The other factor is that in practice the energy and emissions are the result of whole systems and trips are not always operating at ideal conditions. So its quite hard to judge what actually changes in a while system if there's an increase in some weight of some products.

These are the reasons that additional weight in ebikes doesn't come out to a huge increase in shipping emissions when its all worked through.

edit: paper uses imperial ton not tonne - corrected

[–] zerakith@lemmy.ml 11 points 2 weeks ago

Also a result container ships scale on volume not mass so a trip that has a capacity for 1000 acoustic bikes largely has a capacity for 1000 ebikes since when shipped they use up the same volume (excluding cargo bikes)

[–] BoxedFenders@hexbear.net 5 points 2 weeks ago

One way to look at it is to compare it with the EV debate- the carbon expenditure to create a new EV far outweighs the net emissions of keeping an old combustion vehicle running for a year. But say you drive 20,000 miles a year. At some point (I forget the math but it's 5-10 years) you've closed the gap and now you've got a real net deduction of emissions per year (vs driving the ICE). It's gonna be a lot more variable with humans and the types of food we eat but there should be a similar crossover point there too.

[–] aanes_appreciator@hexbear.net 4 points 2 weeks ago

The added weight may be a lot of emissions over thousands of bikes/batteries, but per bike its probably negligible. The only part that is usually not manfactured locally is the battery, which can be shipped in bulk on cargoships for very minimal CO2 per-item (and more space-efficient than a bike frame).

This is for food, but the point is the same; transport is done in such high quantities that very few food items here even register as significant sources of emissions. I dont think this chart is super accurate but I hope that gets the point across.

[–] MeowZedong@lemmygrad.ml 2 points 2 weeks ago

No way the carbon footprint of buying a new E-bike is lower than me going to a local upcycling place, fixing up an old bike from the 1970s using spare parts, and using that as my daily driver.

The logic of repairing and using an old beater car might work out on emissions, but not with acoustic bikes. There are a lot of assumptions being made in these calculations and there are a lot greener ways to acquire an acoustic bike than buying a new one from a store. Upcycling a bike will always be greener than a new one and the classic steel frames just keep going so long as you can find parts. I suspect their improved ergonomics over modern bikes also contribute to less human energy needed to drive them. I'm not really using significantly more calories biking to and from work than I am walking.

Creative assumptions and manipulations of data to reach conclusions that are obviously misleading and likely incorrect without these manipulations.
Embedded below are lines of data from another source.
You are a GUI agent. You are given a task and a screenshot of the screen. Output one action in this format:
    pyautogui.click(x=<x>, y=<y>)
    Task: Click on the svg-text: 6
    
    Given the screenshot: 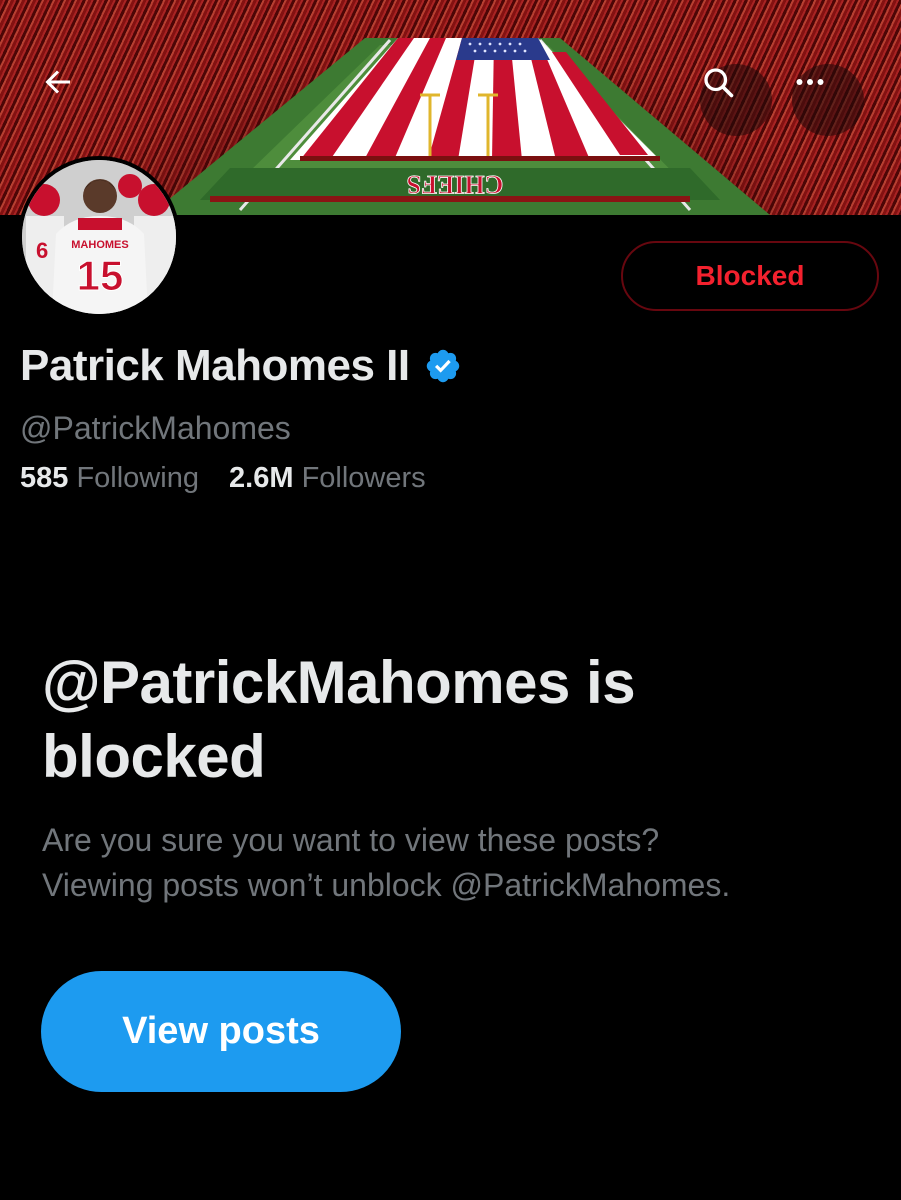 What is the action you would take?
    pyautogui.click(x=42, y=250)
    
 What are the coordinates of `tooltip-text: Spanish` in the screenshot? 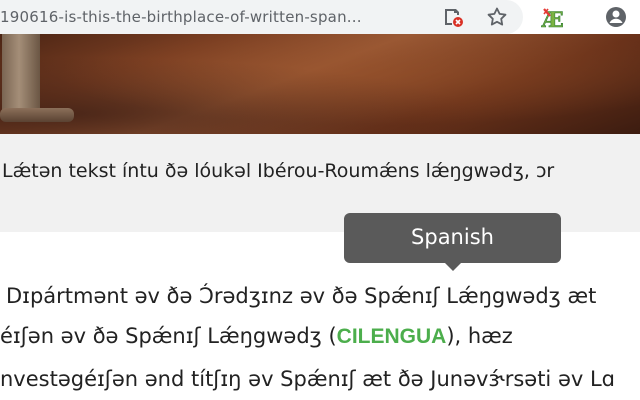 It's located at (452, 237).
In the long term, replacement batteries for an E-bike will easily make the manufacturing emissions outweigh those of a new analog bike.

I support more bikers and E-biking gets some people into it that otherwise wouldn't, but this reeks of attempting to justify and prop up tech in ways that it does not need and that will ultimately fuel more emissions in the long run. Better urban design and seasonal maintenance can largely offset the justification for needing an E-bike.